ROSEMONT, Ill. — Kris Joseph scored 22 points and No. 1 Syracuse used its defense and depth to rout DePaul 87-68 on Sunday, the unbeaten Orange's 15th straight victory.
C.J. Fair added 16 points, Dion Waiters had 13 and Fab Melo scored 12 points to go with six blocks for the Orange (15-0, 2-0 Big East).
Syracuse opened 18-0 last season and the Orange's best start under coach Jim Boeheim was 19 straight wins to kick off 1999-2000.
DePaul (9-4, 0-1) had its five-game winning streak snapped and dropped to 3-18 all-time facing No. 1-ranked teams. Cleveland Melvin led the Blue Demons with 23 points.
Syracuse held DePaul to 30.8 shooting in the first half — 0 for 8 on 3-pointers — and blocked five shots, three by the 7-foot Melo. The Orange shot 65.5 percent and had a 19-9 rebounding edge in opening a 45-26 lead.
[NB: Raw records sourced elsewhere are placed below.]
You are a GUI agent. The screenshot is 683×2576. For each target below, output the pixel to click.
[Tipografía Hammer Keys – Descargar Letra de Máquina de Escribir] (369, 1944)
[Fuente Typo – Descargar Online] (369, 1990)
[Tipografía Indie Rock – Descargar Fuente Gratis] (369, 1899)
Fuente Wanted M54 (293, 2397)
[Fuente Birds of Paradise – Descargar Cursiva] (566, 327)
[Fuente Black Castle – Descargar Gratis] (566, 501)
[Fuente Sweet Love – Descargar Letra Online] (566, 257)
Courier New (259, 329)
Playing its first game since Dec. 21, DePaul chopped the lead to 16 midway through the second half but could never make a serious run. When Melo's block led a runout and Syracuse pushed the lead to 85-57 with about 4 minutes left, some of the crowd at the Allstate Arena started to head for the exits.
A 15-2 run featuring Joseph's slam on a fastbreak pass from Brandon Triche gave the Orange a 17-9 lead.
Melo's long arms altered numerous shots as the Orange defense set the tempo early. Eight points from Melvin kept the Blue Demons close. Joseph hit a 3-pointer and two free throws and another 3-pointer and drive by James Southerland put the Orange up 11 points with about 7 minutes left in the half.
When Scoop Jardine and Waiters drove strong to the basket for layups, the Orange had run off nine straight points for a 33-18 lead.
The high-leaping left-handed Fair hit two straight baskets from in close and Michael Carter-Williams' steal and layup pushed the lead to 19 with just under 2 minutes left in the opening half. Joseph's jumper made it a 21-point lead
DePaul tried some trapping fullcourt defenses but after a couple of early Syracuse turnovers did little to stop the Orange.
DePaul shot 40 percent for the game to 58.6 percent for Syracuse.